• _TASK TO COMPLETE_
Among the entries below, find every line that contains the string "agent", then copy it.

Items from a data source
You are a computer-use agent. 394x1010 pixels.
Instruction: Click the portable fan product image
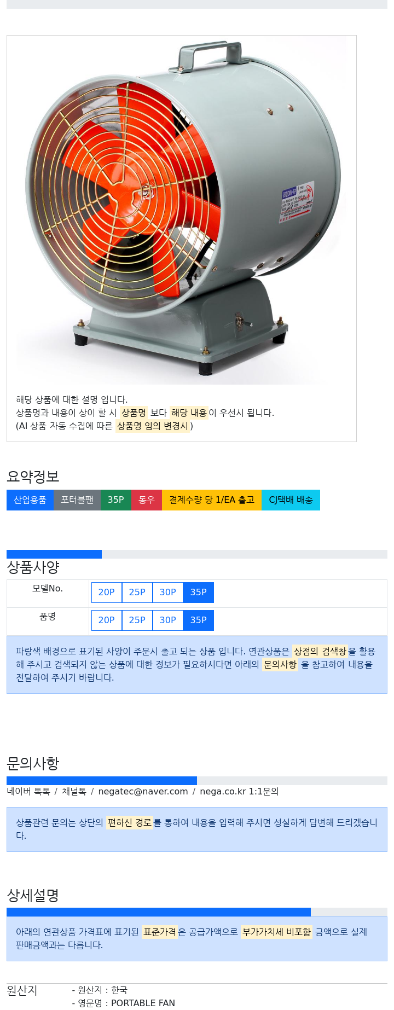(x=181, y=211)
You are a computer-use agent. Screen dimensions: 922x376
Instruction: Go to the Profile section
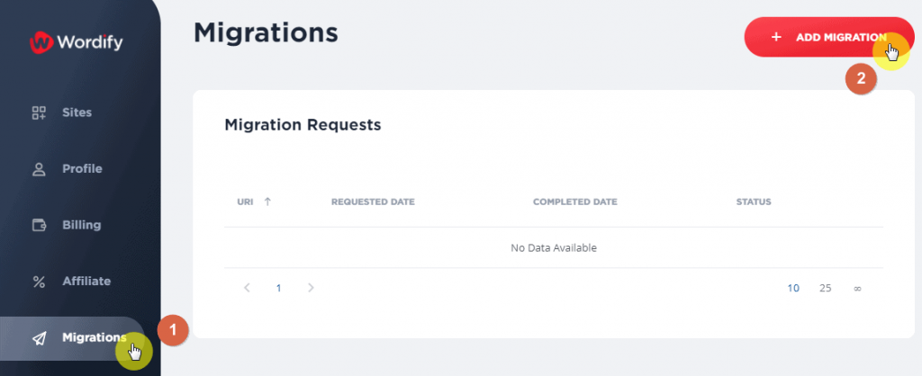click(82, 169)
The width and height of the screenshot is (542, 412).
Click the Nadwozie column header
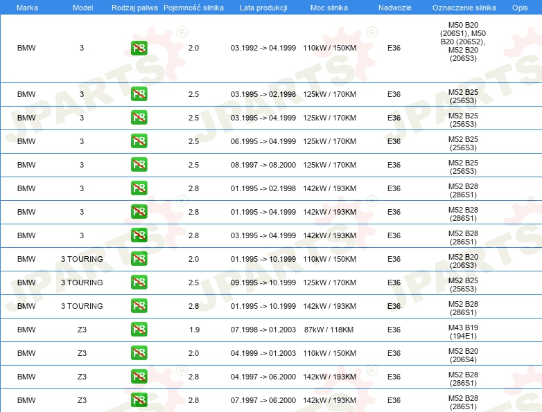pyautogui.click(x=394, y=7)
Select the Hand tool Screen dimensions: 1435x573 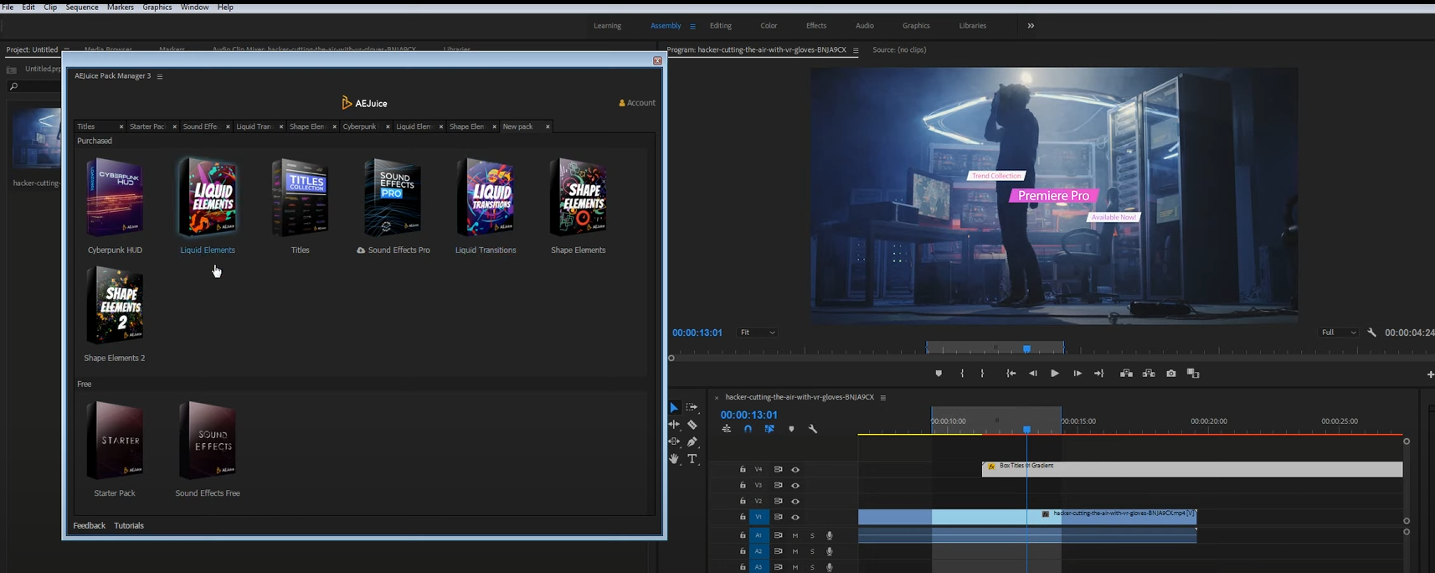click(675, 459)
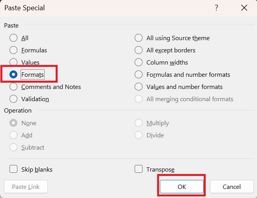The width and height of the screenshot is (257, 198).
Task: Click the Paste Link button
Action: tap(26, 187)
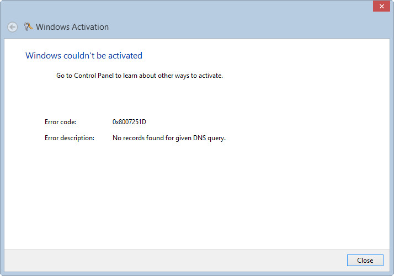Click the header strip right of the title text
The width and height of the screenshot is (394, 276).
pyautogui.click(x=248, y=27)
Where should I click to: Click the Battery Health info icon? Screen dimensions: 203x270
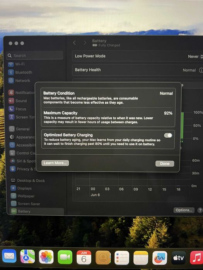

• _RESPONSE TO THIS EXERCISE_
You are a computer-use agent. 394x1010 pixels.
You are a computer-use agent. Screen dimensions: 922x376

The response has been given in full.